In this sweeping study, one of the world's leading thinkers about the urban environment traces the anguished relation between how cities are built and how people live in them, from ancient Athens to twenty-first-century Shanghai. Richard Sennett shows how Paris, Barcelona and New York City assumed their modern forms; rethinks the reputations of Jane Jacobs, Lewis Mumford and others; and takes us on a tour of emblematic contemporary locations, from the backstreets of MedellYn, Colombia, to the Google headquarters in Manhattan.
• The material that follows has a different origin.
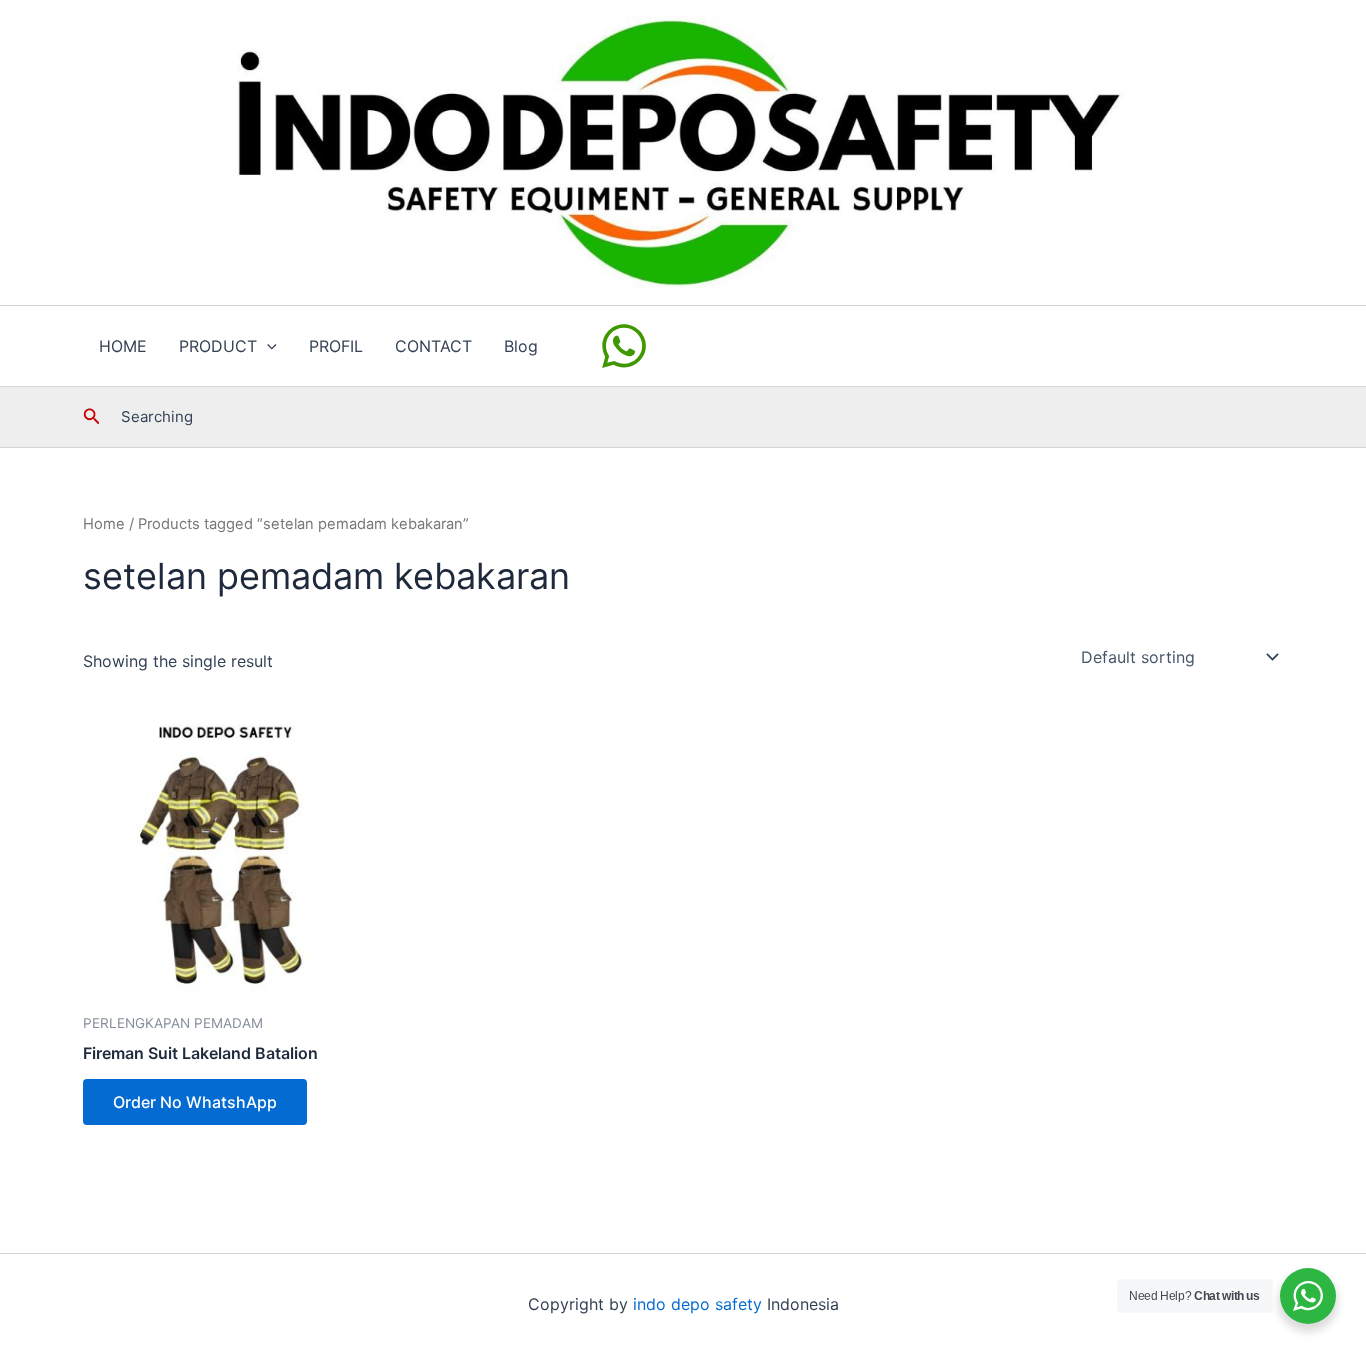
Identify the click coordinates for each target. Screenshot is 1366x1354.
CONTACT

Through it all, he shows how the 'closed city' - segregated, regimented, and controlled - has spread from the global North to the exploding urban agglomerations of the global South. As an alternative, he argues for the 'open city,' where citizens actively hash out their differences and planners experiment with urban forms that make it easier for residents to cope. Rich with arguments that speak directly to our moment - a time when more humans live in urban spaces than ever before - Building and Dwelling draws on Sennett's deep learning and intimate engagement with city life to form a bold and original vision for the future of cities.
About the Author
Richard Sennett's previous books include The Fall of Public Man, Flesh and Stone and Respect, as well as the two previous volumes in his Homo Faber trilogy, The Craftsman and Together. He was founder director of the New York Institute for the Humanities and now teaches urban studies at the London School of Economics and at Harvard University, and researches labor relations in Columbia University's Center for Capitalism and Society. He has won the Amalfi and Ebert prizes for sociology and in 2006 was awarded the Hegel Prize by the City of Stuttgart.